The US Food and Drug Administration has ordered Genzyme Corp to pay the government $175 million as a penalty for selling drugs that were manufactured at a plant in Allston, Massachusetts which had serious quality problems.
The US National Institute of Allergy and Infectious Diseases has awarded a grant to a San Diego, California-based company to progress new technology for fighting S. aureus by disrupting a signalling process called quorum sensing.
EMA prepares for first stem-cell application
The European Medicines Agency is inviting comment on a draft regulatory document for stem-cell therapies ahead of what is expected to be the first ever marketing authorisation application in Europe for such a therapy. At a workshop on 10 May 2010, Thomas Lönngren, the agency’s executive director, said the manufacturer of a stem-cell therapy has signaled its intention to seek approval for the product’s launch on the market.
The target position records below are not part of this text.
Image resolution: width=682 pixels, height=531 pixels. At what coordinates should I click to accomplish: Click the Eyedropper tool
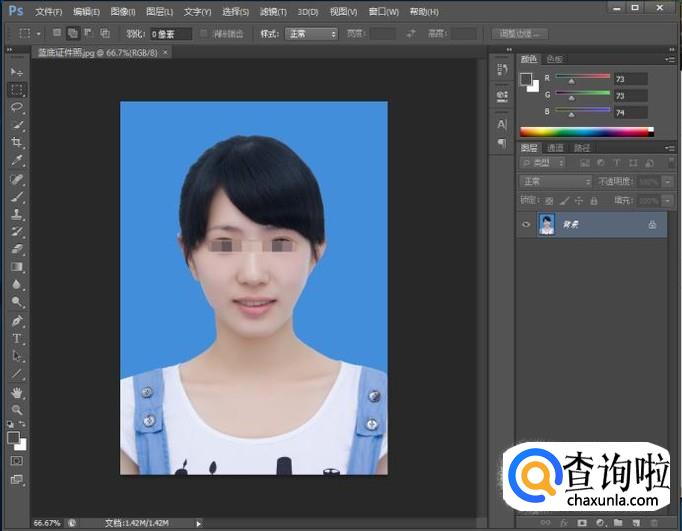[x=17, y=160]
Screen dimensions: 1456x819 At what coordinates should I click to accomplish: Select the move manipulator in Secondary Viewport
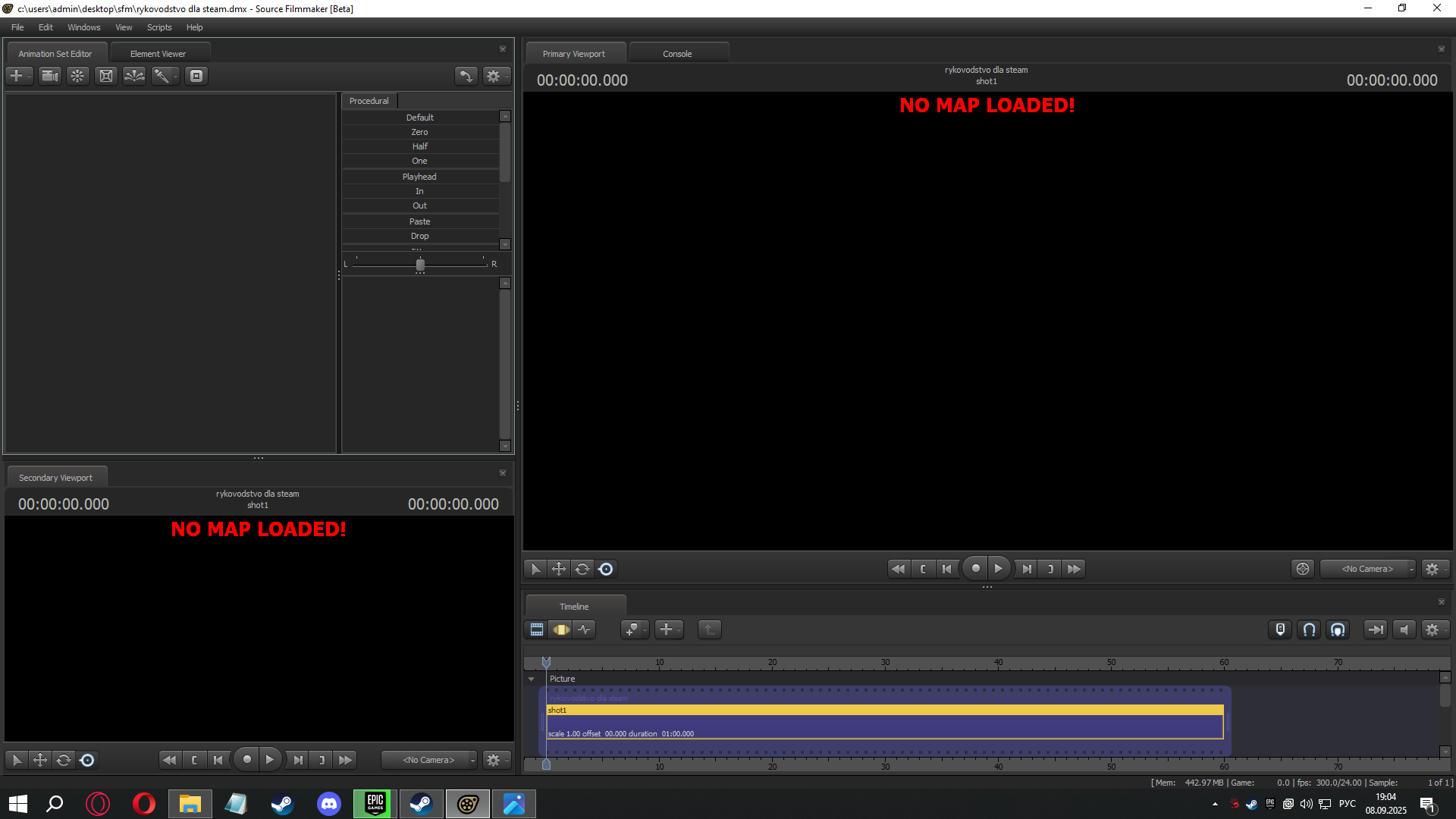coord(40,760)
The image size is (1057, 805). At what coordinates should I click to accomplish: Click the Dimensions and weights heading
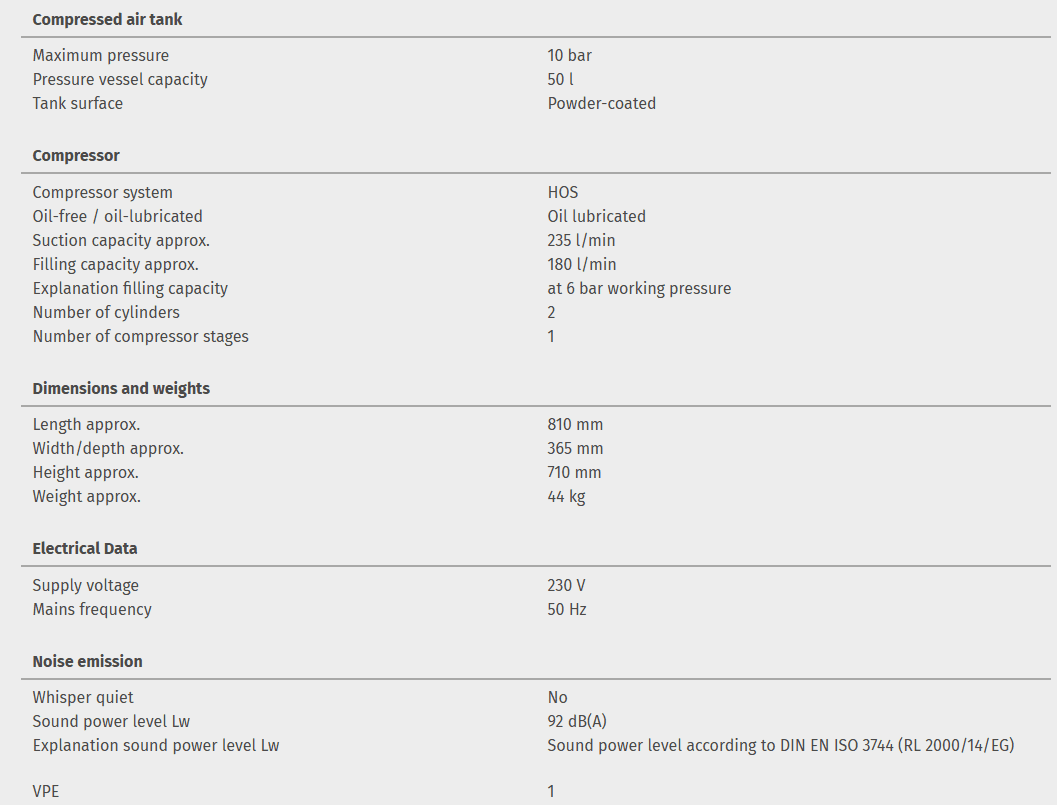tap(121, 388)
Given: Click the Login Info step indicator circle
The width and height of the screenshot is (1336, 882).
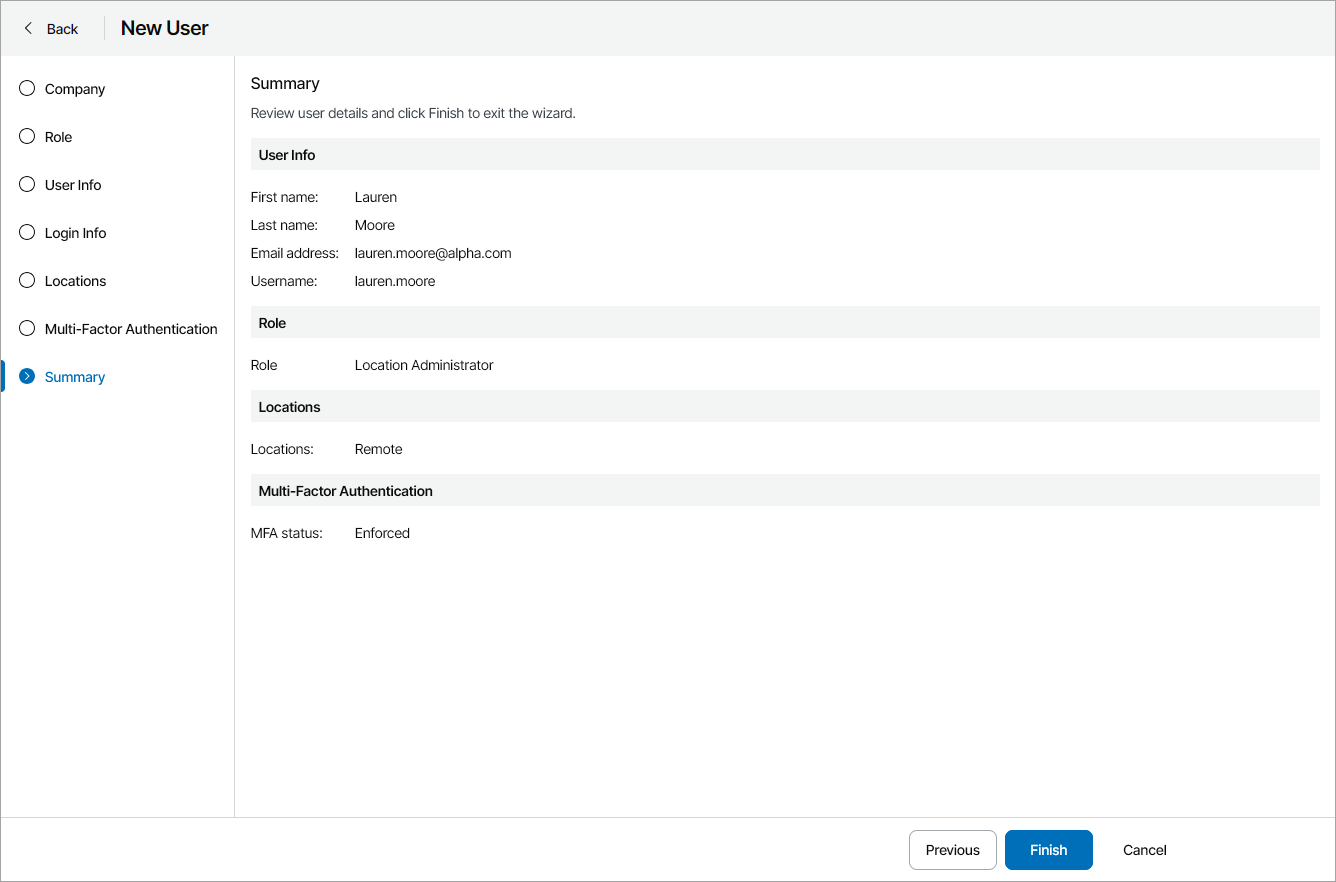Looking at the screenshot, I should (26, 232).
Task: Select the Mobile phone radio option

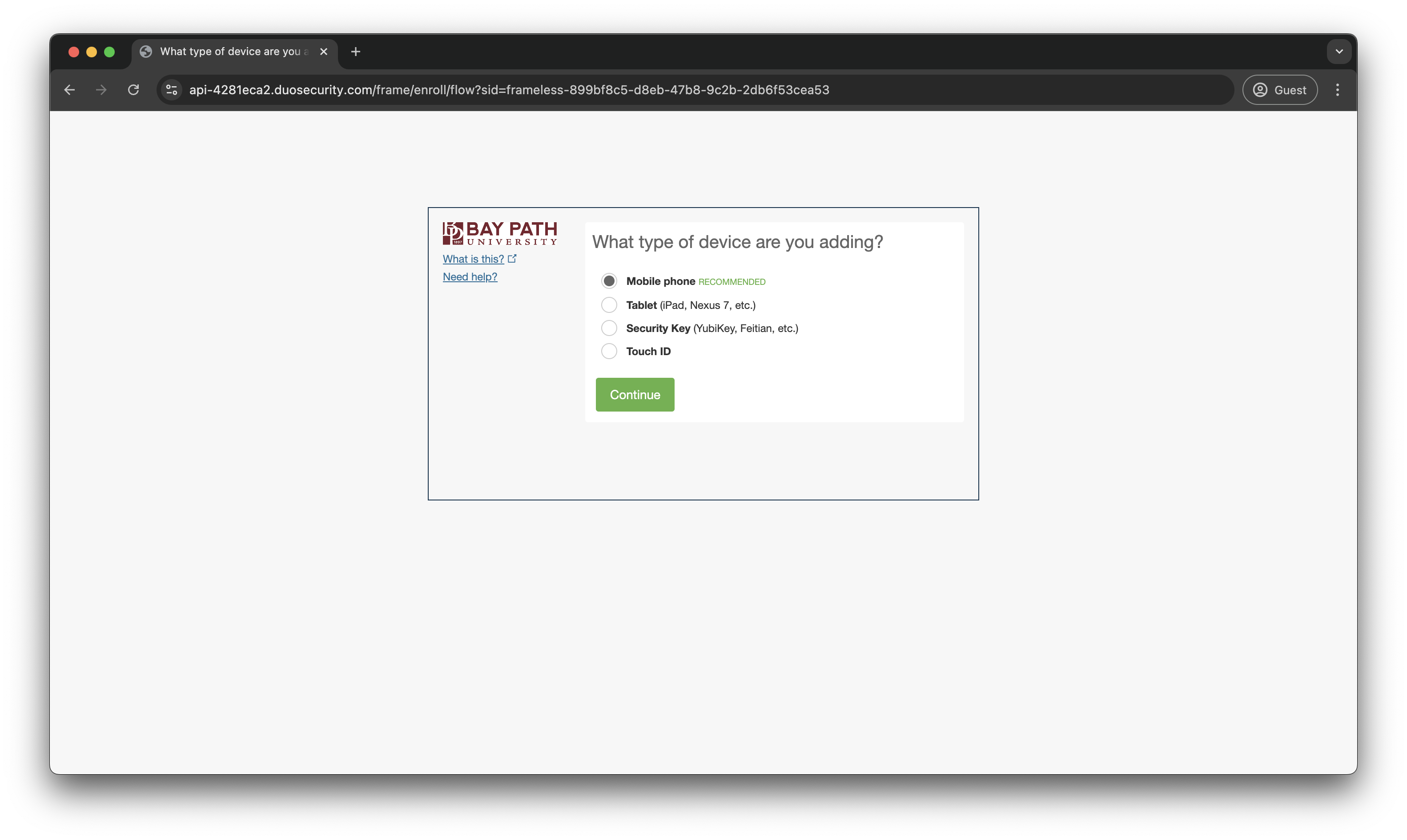Action: point(609,281)
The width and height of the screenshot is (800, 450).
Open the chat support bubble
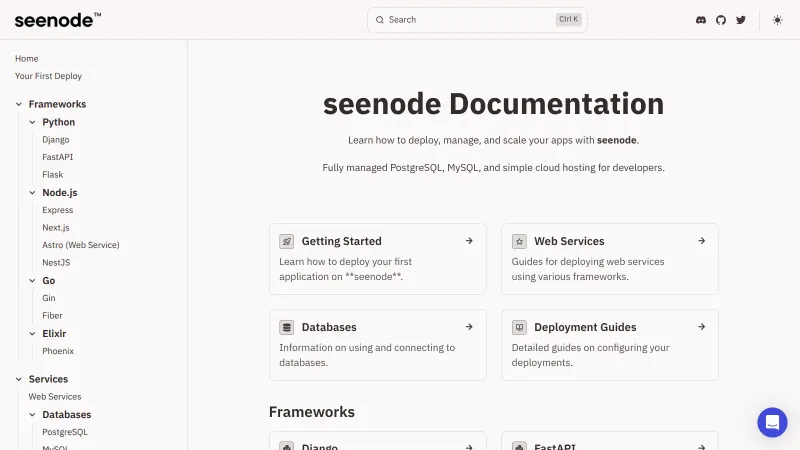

The regulatory review of the product will be informed by the new document, which is open for comment until 30 June. The document describes the proposed regulatory requirements for stem-cell therapies including the quality, non-clinical and clinical aspects. It also deals with subjects such as biodistribution. According to the EMA, there are about 40 clinical trials of stem-cell therapies underway in Europe exploring the regeneration of lost or damaged tissue, and in haematological or solid-organ malignancies. The majority of these trials use mesenchymal cells derived from adipose tissue, bone marrow, stromal cells and connective tissue. A small proportion is using haematopoietic stem cells.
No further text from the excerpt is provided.